Ipocrita, a dir poco, è credere che prima di un’emergenza non esistano già i motivi da essa messi in evidenza. Da anni Gheddafi, ad esempio, ricopre il ruolo di boia per migliaia di africani, i quali hanno subìto le torture dei suoi carcerieri, ligi controllori delle sponde libiche. E di certo queste nefandezze non hanno neanche lontanamente minato alcun accordo economico o politico tra Italia e Libia, visto che non sono mancati, ahinoi, numerosi balletti mediatici da una sponda all’altra del Mediterraneo.

Dinnanzi all’emergenza in corso, l’ultima in ordine di tempo, giornali, pagine web e schermi televisivi si riempiono di incitamenti xenofobi, risoluzioni belliche e proposte di stampo fortemente autoritario. Ad esempio mettere delle taglie sulla testa dei tunisini, che poi è la traduzione, privata della maschera giornalistica, delle migliaia di euro promesse per ogni rimpatrio di un cittadino tunisino.

Se da un lato l’emergenza riguarda gli immigrati clandestini, dall’altro non manca quella prettamente specifica dei richiedenti asilo. Nulla di nuovo, dividere ed etichettare d’altra parte è insito nella natura dello stato, nel tentativo di frammentare e dunque indebolire i potenziali pericoli che potrebbero nascere da momenti come quelli che stiamo vivendo. Rimpatriare o lasciare affondare barconi di clandestini potrebbe anche essere la prassi, ma di certo il tema del diritto d’asilo tocca maggiormente i cuori degli italiani, sempre attenti a curare il proprio orto umanitario. Come d’incanto, il richiedente asilo, solo in quanto persona inseritasi all’interno di un circuito burocratico e dunque monitorabile, diventa una risorsa per le istituzioni, come ad esempio per tutti i comuni che si dicono lieti di accettarli nelle loro città, stando ben attenti a fare il contrario per i semplici clandestini. Ma fermiamoci un attimo a riflettere, pensiamo davvero che la condizione di rifugiato politico sia l’espressione di un atteggiamento solidale da parte dello Stato, dell’Unione Europea o dell’Alto Commissariato delle Nazioni Unite? Sicuramente ambasciatori della pace come Giorgio Armani ed Angelina Jolie non vedono l’ora, quando invitati a succose occasioni di gala, di poter manifestare la propria solidarietà alle migliaia di sventurati in fuga dai loro paesi, il tutto al prezzo di qualche fotografia e di un po’ di pubblicità che non guasta mai.

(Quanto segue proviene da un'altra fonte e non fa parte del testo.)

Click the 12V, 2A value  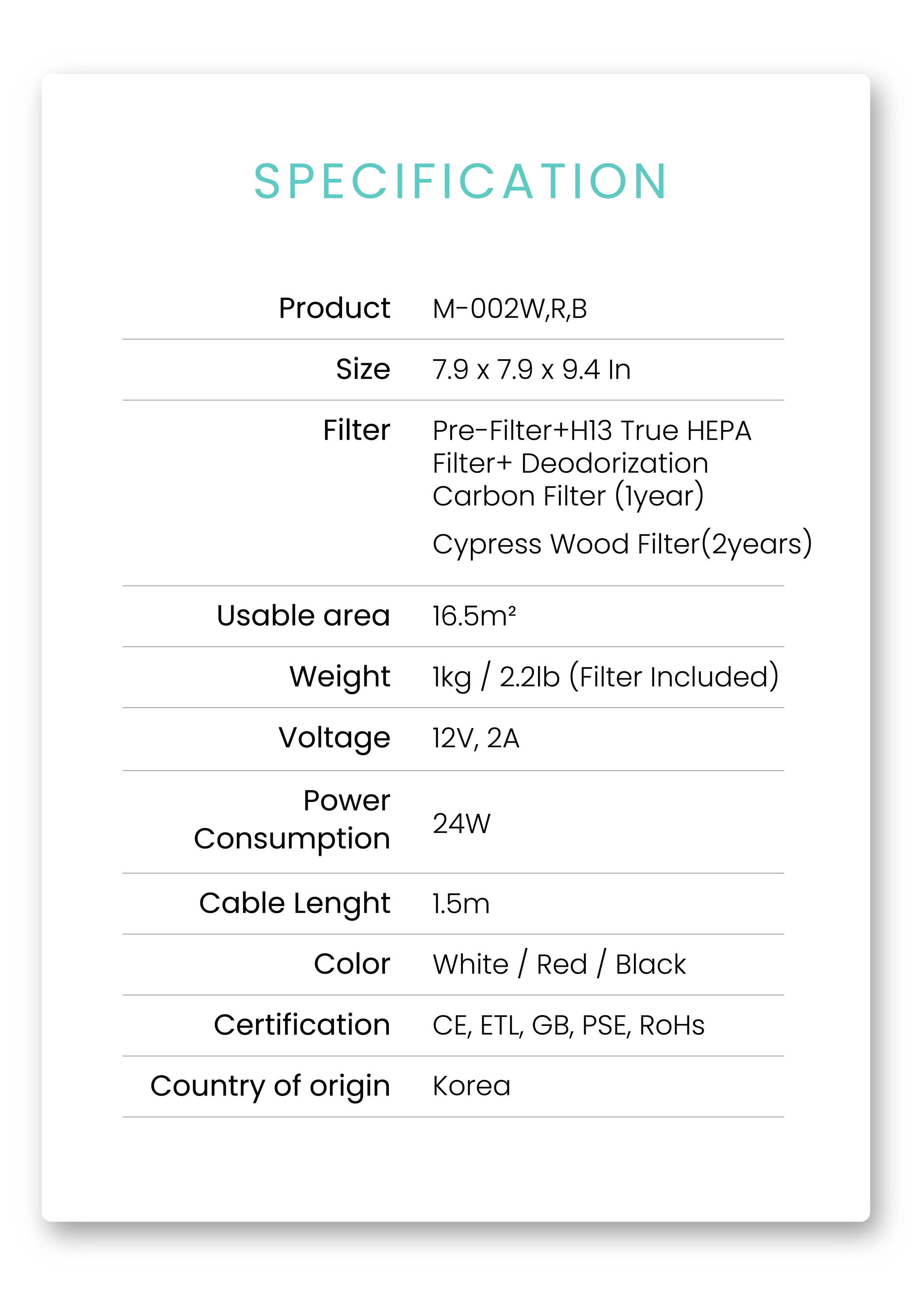(x=476, y=738)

Non c’è da stupirsi se molti clandestini, pur potendo fare domanda d’asilo, si rifiutano di inoltrarla al fine di non venire risucchiati nella mostruosa macchina burocratica che aspira a controllarli continuamente. E’ proprio questo l’atteggiamento delle migliaia di harragas, letteralmente “coloro che bruciano” (le frontiere), nordafricani immigrati in Spagna, come i sans papiers in Francia, che scelgono di riappropriarsi della propria vita, bruciando quei documenti tanto cari invece a noi occidentali. Una carta di identità tenuta nel portafoglio, un passaporto dalle caratteristiche sempre più tecnologiche, oggetti che hanno il potere di trincerare le frontiere, rendendone impossibile il passaggio a chi non è nato nell’Unione Europea.

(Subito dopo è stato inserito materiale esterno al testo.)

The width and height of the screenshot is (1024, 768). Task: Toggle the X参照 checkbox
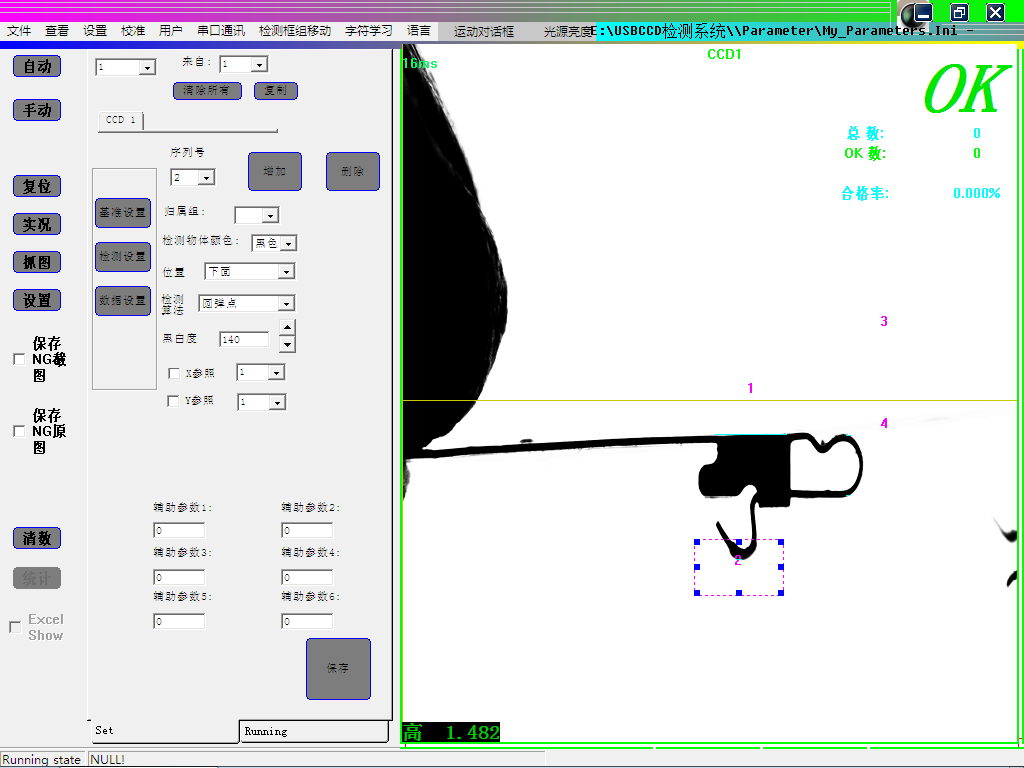(x=174, y=373)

Bisogna avere il coraggio di ammettere che non esiste rifugio, non esiste riparo che sia offerto dalle istituzioni, non esiste per gli immigrati e non esiste nemmeno per chi non lo è. Nessuno è al riparo se viene deportato in un centro d’accoglienza per rifugiati, in una tendopoli o in aberranti cosiddetti villaggi della solidarietà. Come non lo è l’uomo occidentale che si tiene stretto il proprio posto di lavoro al prezzo di non poter mai affrontare pienamente l’unica vita a disposizione.

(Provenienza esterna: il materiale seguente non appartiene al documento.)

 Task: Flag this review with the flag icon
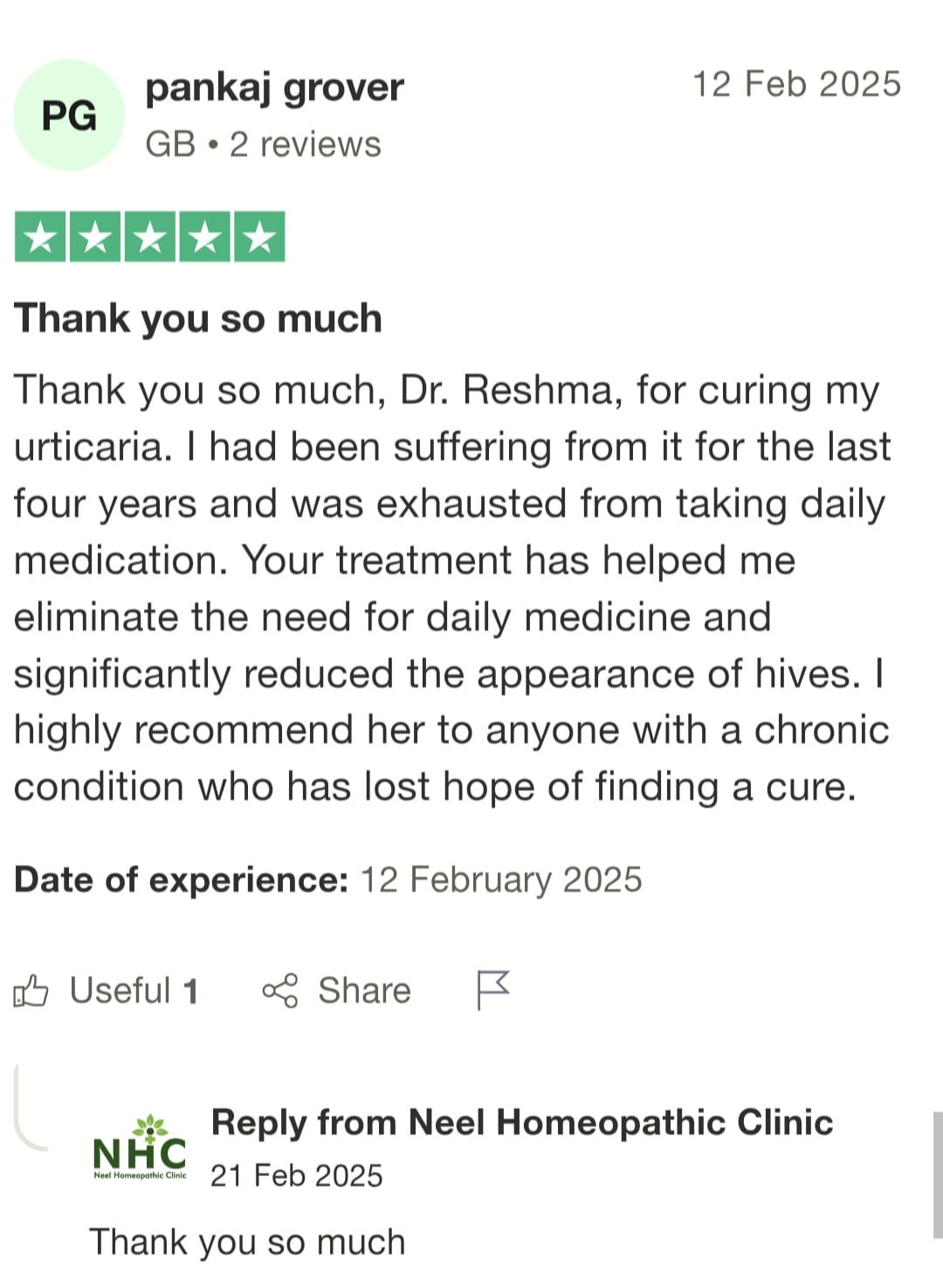[492, 990]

Nessuna delle vicende sopracitate è un’emergenza, neanche lontanamente. Al massimo le si potrebbe definire consapevolezze volutamente messe in soffitta, sperando che questa non si riempia troppo in fretta, diventando inutilizzabile. I formalismi e le trappole burocratico-istituzionali hanno il potere di sventare gli spiragli di sovversione, seppur pagando altissimi prezzi, come parzialmente è accaduto nel Nord Africa.

Se dunque l’emergenza non ha senso di esistere, di senso ne hanno, e pure molto, gli scenari rivoluzionari che si potrebbero configurare nel presente o al massimo nell’immediato futuro. L’emigrazione di massa simboleggia il fallimento di un intero sistema di produzione e di sfruttamento delle risorse naturali, essa però potrebbe anche accentuare il livello di crisi odierno, accelerando il declino dell’attuale stato di cose.

Basta con la semplice ricerca di un rifugio, con i compromessi umanitari e con la logica della mera sopravvivenza. L’unica guerra che appoggiamo è quella contro i nostri sfruttatori e le loro sentinelle, sono loro ad aver cura che le frontiere rimangano ben controllate e che la miseria sia ben distribuita tra le fasce sociali più svantaggiate. Non c’è motivo, se mai ve ne è stato qualcuno, di aspettare mirabili condizioni perfette o congiunture particolari, è il momento di cercare o di ritrovare tutte quelle affinità che si sono credute perdute, abbandonando quel comodo approccio parziale che ha caratterizzato le ultime lotte.

Di contro sosteniamo e condividiamo totalmente le azioni di chi vuole rendersi emergenza in prima persona nei confronti dello status quo, rappresentato dall’egemonia istituzionale. Al fianco di chi, dovunque si trovi, ha scelto di agire contro le gabbie dell’esistente, subendo la puntuale repressione poliziesca. La criminalizzazione delle relazioni tra compagni, amici e familiari sembra ormai essere un punto forte della controffensiva statale, si vedano i casi dei compagni detenuti in Cile, in Grecia e in Svizzera, nonché gli ultimi arresti dei compagni bolognesi del Fuoriluogo. I giornali sporcano le proprie pagine, i pennivendoli calpestano ogni briciola di dignità rimastagli e al grande pubblico viene servito un piatto delizioso, assai gustoso per gli assidui divoratori di gossip. Ci rifiuteremo fino all’ultimo di esser complici d’una società autoritaria, la stessa che ci affibbia presunti leader o capipopolo, figure di cui non abbiamo assolutamente bisogno. Riprendiamo quindi a cercare quelle affinità, forse perdute o coperte di ruggine, che stanno alla base dei rapporti tra uomini e donne in una guerra costante contro l’esistente.